### What to produce:
Please repeat word for word the line containing "Task: Click the 新增报价 button" and every following line up to and including the last one below, pictures excluded.

### Data supplied:
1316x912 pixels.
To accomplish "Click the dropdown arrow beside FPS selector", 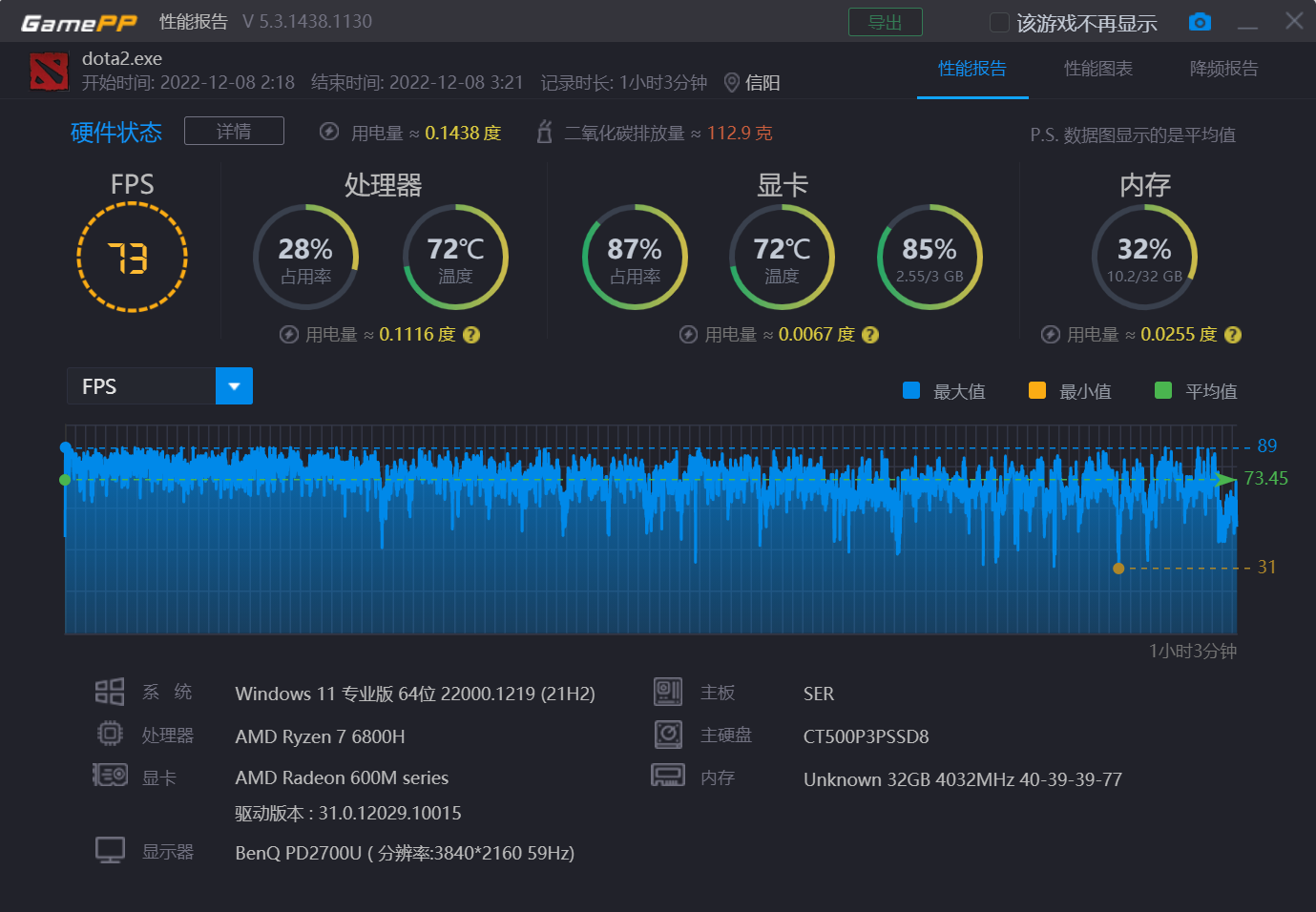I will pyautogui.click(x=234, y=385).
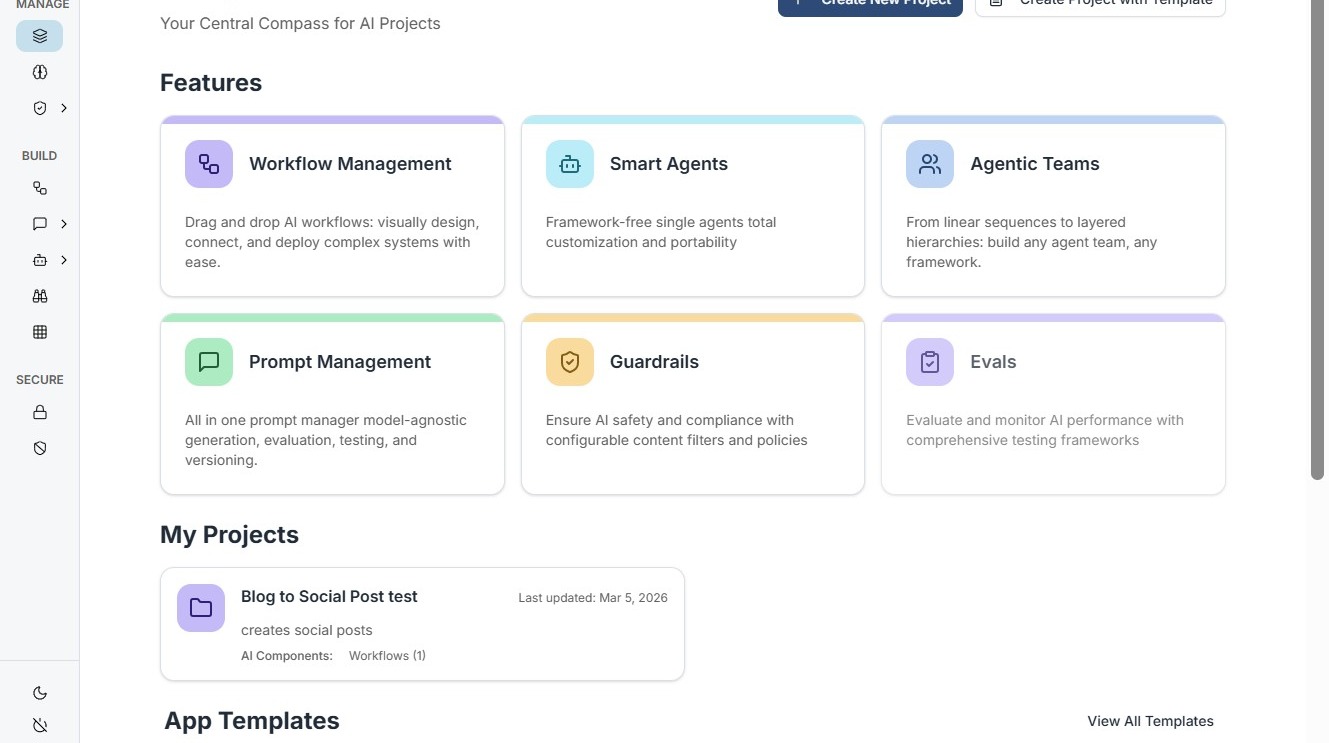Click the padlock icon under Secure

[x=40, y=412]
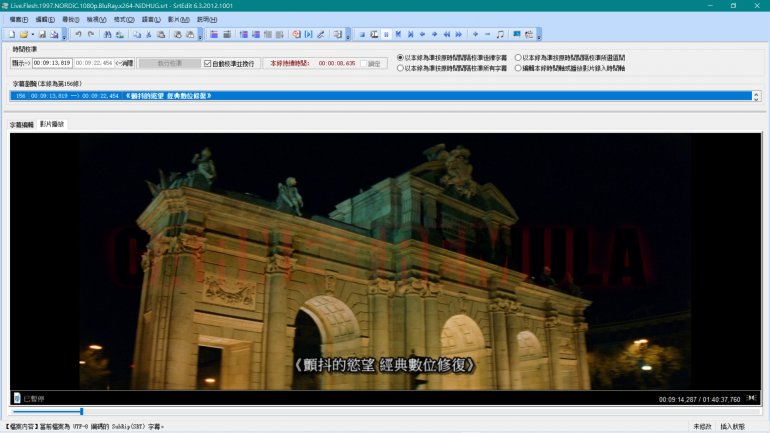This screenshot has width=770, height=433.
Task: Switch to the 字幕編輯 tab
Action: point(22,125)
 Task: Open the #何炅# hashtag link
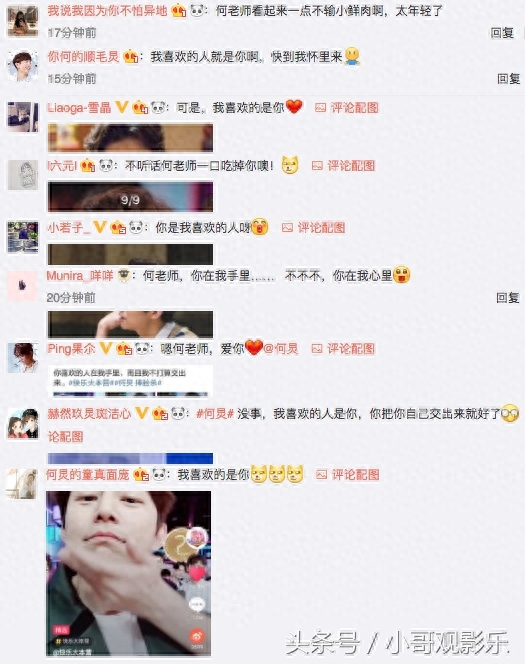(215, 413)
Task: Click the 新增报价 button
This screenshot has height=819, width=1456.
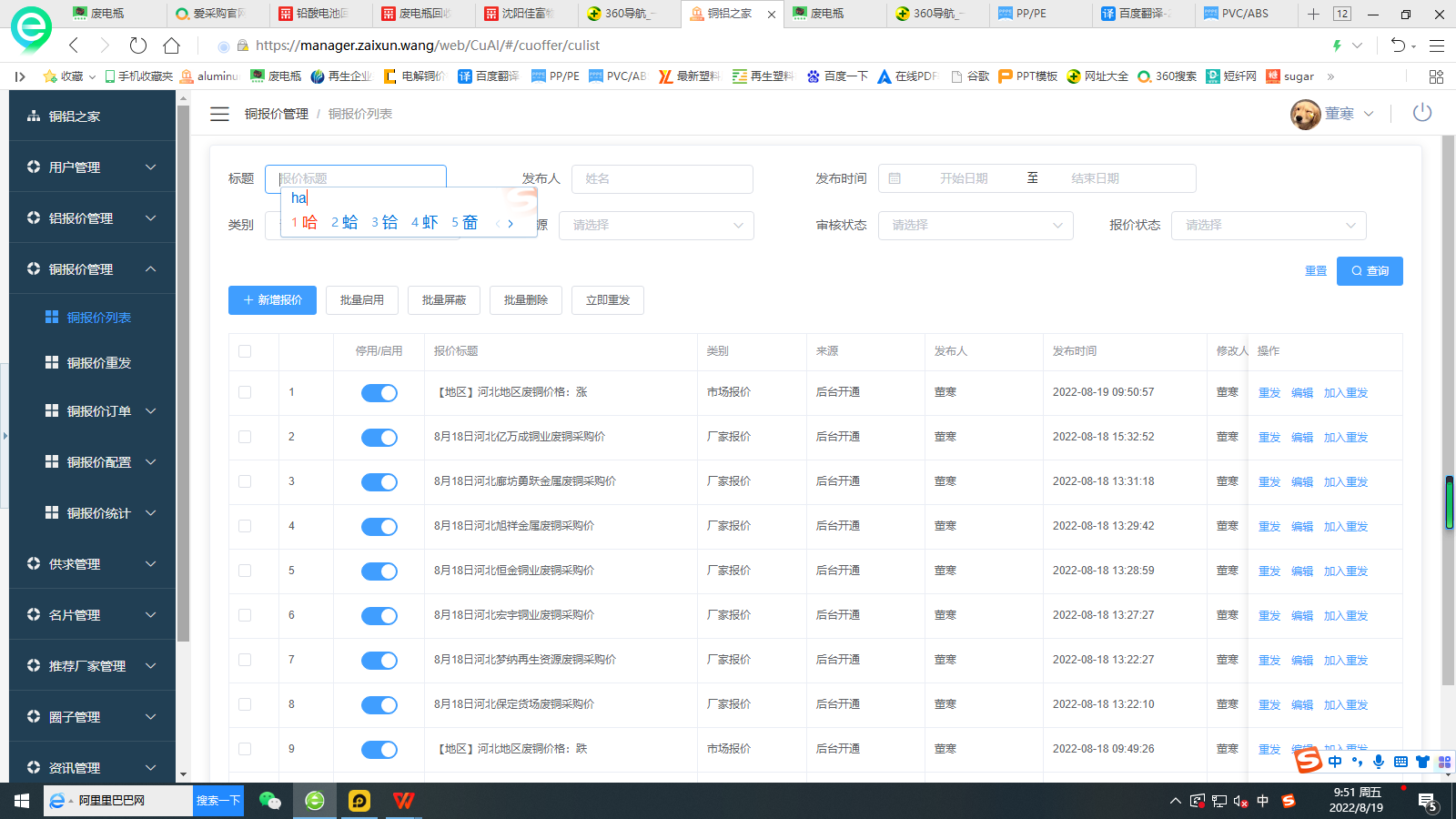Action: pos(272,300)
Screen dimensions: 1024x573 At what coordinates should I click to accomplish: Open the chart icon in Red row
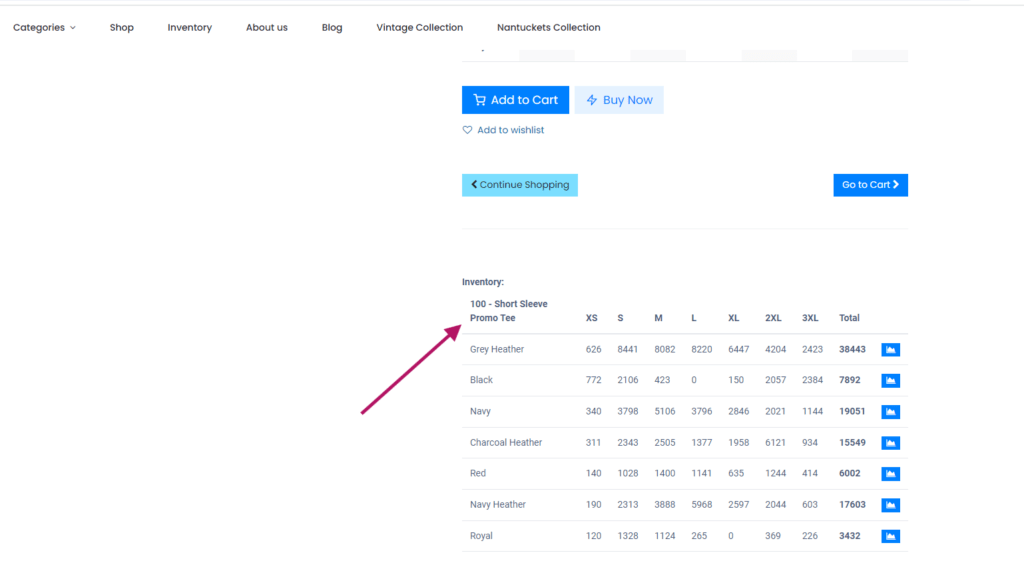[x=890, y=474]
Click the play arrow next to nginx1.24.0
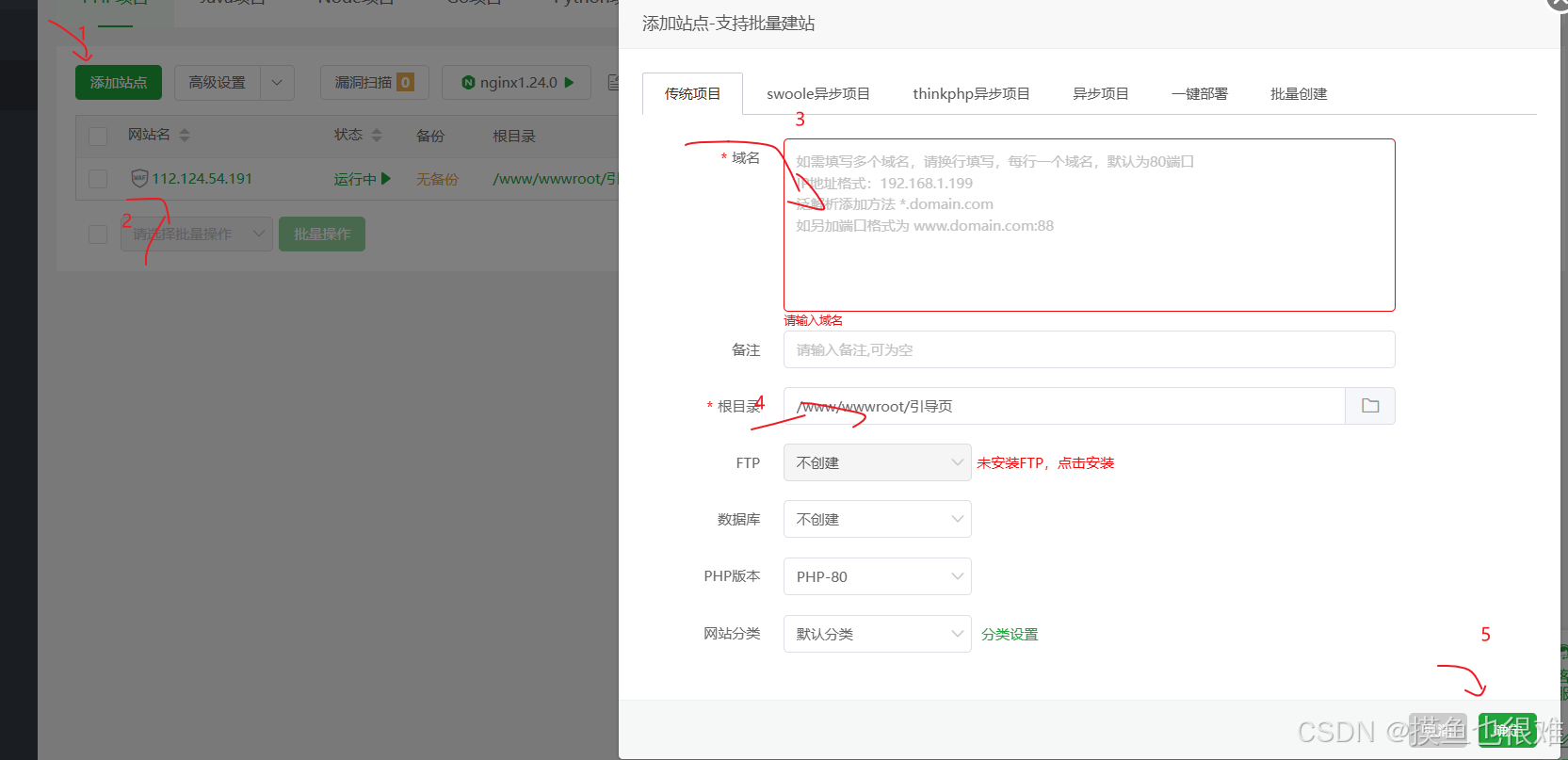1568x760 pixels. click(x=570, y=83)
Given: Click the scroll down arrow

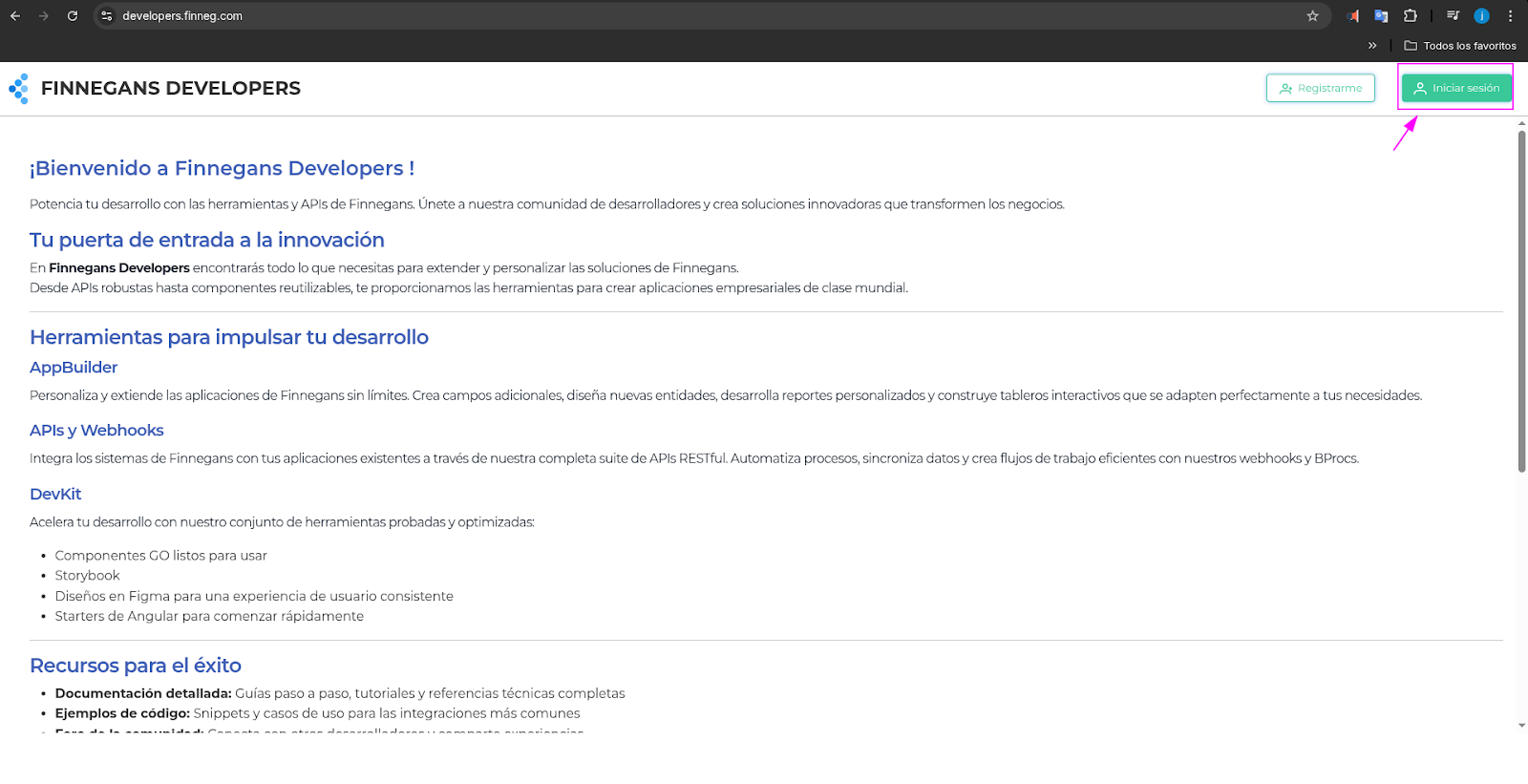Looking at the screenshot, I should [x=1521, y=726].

### Answer for the task:
Task: Click the 新增报价 button
This screenshot has height=819, width=1456.
Action: pos(272,300)
Screen dimensions: 1024x573 At what coordinates should I click to accomplish: Open the chart icon in Red row
[x=890, y=474]
Click the play arrow next to nginx1.24.0
1568x760 pixels. click(x=570, y=83)
Given: Click the scroll down arrow

Looking at the screenshot, I should [x=1521, y=726].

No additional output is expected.